(Recipe from Giada de Laurentiis’ Everyday Italian)
6 large eggs
2 Tbs. heavy cream
1/2 tsp salt
1/4 tsp. freshly ground black pepper
1 Tbs. olive oil
1 Tbs. butter
12 ounces asparagus, trimmed, cut into 1/4 to 1/2-inch pieces
1 tomato, seeded, diced
3 ounces Fontina cheese, diced
Preheat the broiler.
Whisk the eggs, cream, 1/2 teaspoon salt, and pepper in a medium bowl to blend. Set aside.
Heat the oil and butter in a 9 1/2-inch-diameter nonstick ovenproof skillet over medium heat. (I didn’t use a nonstick skillet and mine turned out fine. Just make sure to get the oil and butter all around the bottom of the pan and up the sides as you’re sauteing the asparagus.) Add the asparagus and saute until crisp-tender, about 2 minutes. Raise the heat to medium-high. Add the tomato and a pinch of salt and saute 2 minutes longer.
Pour the egg mixture over the asparagus mixture and cook for a few minutes until the eggs start to set. Sprinkle with cheese. Reduce heat to medium-low and cook until the frittata is almost set but the top is still runny, about 2 minutes. Place the skillet under the broiler. Broil until the top is set and golden brown on top, about 5 minutes (mine was done after only 2 minutes in my oven from the pit of Hell).
Let the frittata stand 2 minutes. Using a rubber spatula, loosen the frittata from skillet and slide the frittata onto a plate.
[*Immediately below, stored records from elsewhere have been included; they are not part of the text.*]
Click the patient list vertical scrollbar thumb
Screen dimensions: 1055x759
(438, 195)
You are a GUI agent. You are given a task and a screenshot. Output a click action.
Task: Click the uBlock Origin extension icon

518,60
The Fontina is so rich and buttery; 3 ounces might be reduced to 2 ounces next time I make this. This frittata is a great basic recipe to have in the arsenal. You can mix up the types of vegetables and cheese to fit whatever is in season or in your fridge – and perhaps even throw in some smoked salmon or prosciutto if the spirit moves you.